Items from a dataset:
--------

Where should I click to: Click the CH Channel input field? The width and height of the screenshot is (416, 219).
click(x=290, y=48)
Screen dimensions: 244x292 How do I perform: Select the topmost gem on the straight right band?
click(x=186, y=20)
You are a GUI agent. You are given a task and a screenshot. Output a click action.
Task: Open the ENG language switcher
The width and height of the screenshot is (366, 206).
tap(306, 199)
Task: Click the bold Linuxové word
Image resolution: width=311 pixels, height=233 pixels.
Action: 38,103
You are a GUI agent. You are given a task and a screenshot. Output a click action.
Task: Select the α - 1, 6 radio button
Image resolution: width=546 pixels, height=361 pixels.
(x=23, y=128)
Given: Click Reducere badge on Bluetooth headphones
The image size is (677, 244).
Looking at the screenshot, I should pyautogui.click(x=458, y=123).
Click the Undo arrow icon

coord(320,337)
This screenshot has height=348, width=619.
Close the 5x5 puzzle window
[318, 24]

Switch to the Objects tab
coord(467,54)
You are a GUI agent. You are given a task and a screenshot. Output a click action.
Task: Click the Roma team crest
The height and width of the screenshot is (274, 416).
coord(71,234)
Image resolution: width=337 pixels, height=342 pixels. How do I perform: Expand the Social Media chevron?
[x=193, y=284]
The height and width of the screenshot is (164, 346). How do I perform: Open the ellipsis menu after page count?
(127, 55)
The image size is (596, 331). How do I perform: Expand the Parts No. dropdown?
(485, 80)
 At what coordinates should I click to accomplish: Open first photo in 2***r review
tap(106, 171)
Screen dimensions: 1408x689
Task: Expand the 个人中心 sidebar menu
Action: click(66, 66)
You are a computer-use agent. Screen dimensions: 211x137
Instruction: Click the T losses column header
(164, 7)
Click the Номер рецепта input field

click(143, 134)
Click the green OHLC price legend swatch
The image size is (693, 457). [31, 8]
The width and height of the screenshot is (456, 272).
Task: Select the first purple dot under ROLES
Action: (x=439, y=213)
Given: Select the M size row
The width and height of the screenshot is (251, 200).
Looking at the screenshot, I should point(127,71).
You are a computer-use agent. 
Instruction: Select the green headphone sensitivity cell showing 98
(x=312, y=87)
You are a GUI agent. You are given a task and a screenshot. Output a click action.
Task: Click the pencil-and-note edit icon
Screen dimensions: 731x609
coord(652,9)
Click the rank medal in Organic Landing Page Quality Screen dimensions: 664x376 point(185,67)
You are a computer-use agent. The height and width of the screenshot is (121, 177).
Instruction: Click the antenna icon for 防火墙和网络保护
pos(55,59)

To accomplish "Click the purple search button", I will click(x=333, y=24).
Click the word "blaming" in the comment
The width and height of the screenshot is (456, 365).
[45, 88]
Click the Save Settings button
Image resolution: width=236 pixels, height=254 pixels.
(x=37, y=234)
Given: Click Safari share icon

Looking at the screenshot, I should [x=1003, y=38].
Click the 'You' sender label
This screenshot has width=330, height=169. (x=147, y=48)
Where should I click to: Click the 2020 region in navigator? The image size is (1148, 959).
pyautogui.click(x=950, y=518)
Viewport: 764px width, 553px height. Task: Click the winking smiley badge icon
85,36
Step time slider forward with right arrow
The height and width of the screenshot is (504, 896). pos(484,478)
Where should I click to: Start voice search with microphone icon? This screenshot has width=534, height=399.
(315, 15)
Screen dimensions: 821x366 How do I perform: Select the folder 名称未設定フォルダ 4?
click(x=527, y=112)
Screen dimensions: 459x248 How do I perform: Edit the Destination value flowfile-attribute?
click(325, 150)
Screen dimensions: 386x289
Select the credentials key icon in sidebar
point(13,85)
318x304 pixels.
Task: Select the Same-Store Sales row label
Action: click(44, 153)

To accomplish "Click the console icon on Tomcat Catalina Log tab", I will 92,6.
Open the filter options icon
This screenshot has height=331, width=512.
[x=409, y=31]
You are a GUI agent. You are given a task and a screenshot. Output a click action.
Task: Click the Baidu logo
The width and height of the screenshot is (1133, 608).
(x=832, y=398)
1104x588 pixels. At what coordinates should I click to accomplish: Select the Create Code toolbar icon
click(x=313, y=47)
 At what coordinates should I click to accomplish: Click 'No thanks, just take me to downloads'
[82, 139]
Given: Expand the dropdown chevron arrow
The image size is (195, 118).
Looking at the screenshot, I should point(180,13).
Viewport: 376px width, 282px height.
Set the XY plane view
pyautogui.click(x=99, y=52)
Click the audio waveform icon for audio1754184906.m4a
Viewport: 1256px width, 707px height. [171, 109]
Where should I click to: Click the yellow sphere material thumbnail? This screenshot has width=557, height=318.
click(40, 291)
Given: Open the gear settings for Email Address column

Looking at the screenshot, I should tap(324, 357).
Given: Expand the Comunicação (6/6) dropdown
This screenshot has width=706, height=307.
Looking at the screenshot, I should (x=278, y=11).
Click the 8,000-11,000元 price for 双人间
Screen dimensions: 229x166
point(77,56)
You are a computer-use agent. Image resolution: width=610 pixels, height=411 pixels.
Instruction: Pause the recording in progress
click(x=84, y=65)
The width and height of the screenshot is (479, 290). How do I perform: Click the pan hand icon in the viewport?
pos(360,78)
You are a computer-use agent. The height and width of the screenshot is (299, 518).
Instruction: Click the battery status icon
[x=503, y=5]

--------

-- ACTION ITEM --
Repeat every record exactly as written, please.

-- WRITTEN ANSWER --
Where should I click to: Click the CH Channel input field? The width and height of the screenshot is (416, 219).
click(x=290, y=48)
Screen dimensions: 244x292 How do I perform: Select the topmost gem on the straight right band?
click(x=186, y=20)
You are a GUI agent. You are given a task and a screenshot. Output a click action.
Task: Open the ENG language switcher
The width and height of the screenshot is (366, 206).
tap(306, 199)
Task: Click the bold Linuxové word
Image resolution: width=311 pixels, height=233 pixels.
Action: 38,103
You are a GUI agent. You are given a task and a screenshot. Output a click action.
Task: Select the α - 1, 6 radio button
Image resolution: width=546 pixels, height=361 pixels.
(x=23, y=128)
Given: Click Reducere badge on Bluetooth headphones
The image size is (677, 244).
Looking at the screenshot, I should pyautogui.click(x=458, y=123).
Click the Undo arrow icon

coord(320,337)
This screenshot has height=348, width=619.
Close the 5x5 puzzle window
[318, 24]

Switch to the Objects tab
coord(467,54)
You are a GUI agent. You are given a task and a screenshot. Output a click action.
Task: Click the Roma team crest
The height and width of the screenshot is (274, 416).
coord(71,234)
Image resolution: width=337 pixels, height=342 pixels. How do I perform: Expand the Social Media chevron?
[x=193, y=284]
The height and width of the screenshot is (164, 346). How do I perform: Open the ellipsis menu after page count?
(127, 55)
The image size is (596, 331). How do I perform: Expand the Parts No. dropdown?
(485, 80)
 At what coordinates should I click to accomplish: Open first photo in 2***r review
tap(106, 171)
Screen dimensions: 1408x689
Task: Expand the 个人中心 sidebar menu
Action: click(66, 66)
You are a computer-use agent. Screen dimensions: 211x137
Instruction: Click the T losses column header
(164, 7)
Click the Номер рецепта input field

click(143, 134)
Click the green OHLC price legend swatch
The image size is (693, 457). [31, 8]
The width and height of the screenshot is (456, 272).
Task: Select the first purple dot under ROLES
Action: (x=439, y=213)
Given: Select the M size row
The width and height of the screenshot is (251, 200).
Looking at the screenshot, I should point(127,71).
You are a computer-use agent. 
Instruction: Select the green headphone sensitivity cell showing 98
(x=312, y=87)
You are a GUI agent. You are given a task and a screenshot. Output a click action.
Task: Click the pencil-and-note edit icon
Screen dimensions: 731x609
coord(652,9)
Click the rank medal in Organic Landing Page Quality Screen dimensions: 664x376 point(185,67)
You are a computer-use agent. The height and width of the screenshot is (121, 177).
Instruction: Click the antenna icon for 防火墙和网络保护
pos(55,59)

To accomplish "Click the purple search button", I will click(x=333, y=24).
Click the word "blaming" in the comment
The width and height of the screenshot is (456, 365).
[45, 88]
Click the Save Settings button
Image resolution: width=236 pixels, height=254 pixels.
(x=37, y=234)
Given: Click Safari share icon

Looking at the screenshot, I should [x=1003, y=38].
Click the 'You' sender label
This screenshot has width=330, height=169. (x=147, y=48)
Where should I click to: Click the 2020 region in navigator? The image size is (1148, 959).
pyautogui.click(x=950, y=518)
Viewport: 764px width, 553px height. Task: Click the winking smiley badge icon
85,36
Step time slider forward with right arrow
The height and width of the screenshot is (504, 896). pos(484,478)
Where should I click to: Start voice search with microphone icon? This screenshot has width=534, height=399.
(315, 15)
Screen dimensions: 821x366 How do I perform: Select the folder 名称未設定フォルダ 4?
click(x=527, y=112)
Screen dimensions: 459x248 How do I perform: Edit the Destination value flowfile-attribute?
click(325, 150)
Screen dimensions: 386x289
Select the credentials key icon in sidebar
point(13,85)
318x304 pixels.
Task: Select the Same-Store Sales row label
Action: click(44, 153)

To accomplish "Click the console icon on Tomcat Catalina Log tab", I will 92,6.
Open the filter options icon
This screenshot has height=331, width=512.
[x=409, y=31]
You are a GUI agent. You are given a task and a screenshot. Output a click action.
Task: Click the Baidu logo
The width and height of the screenshot is (1133, 608).
(x=832, y=398)
1104x588 pixels. At what coordinates should I click to accomplish: Select the Create Code toolbar icon
click(x=313, y=47)
 At what coordinates should I click to accomplish: Click 'No thanks, just take me to downloads'
[82, 139]
Given: Expand the dropdown chevron arrow
The image size is (195, 118).
Looking at the screenshot, I should point(180,13).
Viewport: 376px width, 282px height.
Set the XY plane view
pyautogui.click(x=99, y=52)
Click the audio waveform icon for audio1754184906.m4a
Viewport: 1256px width, 707px height. [171, 109]
Where should I click to: Click the yellow sphere material thumbnail? This screenshot has width=557, height=318.
click(40, 291)
Given: Open the gear settings for Email Address column

Looking at the screenshot, I should tap(324, 357).
Given: Expand the Comunicação (6/6) dropdown
This screenshot has width=706, height=307.
Looking at the screenshot, I should (x=278, y=11).
Click the 8,000-11,000元 price for 双人间
Screen dimensions: 229x166
point(77,56)
You are a computer-use agent. Image resolution: width=610 pixels, height=411 pixels.
Instruction: Pause the recording in progress
click(x=84, y=65)
The width and height of the screenshot is (479, 290). How do I perform: Click the pan hand icon in the viewport?
pos(360,78)
You are a computer-use agent. The height and width of the screenshot is (299, 518).
Instruction: Click the battery status icon
[x=503, y=5]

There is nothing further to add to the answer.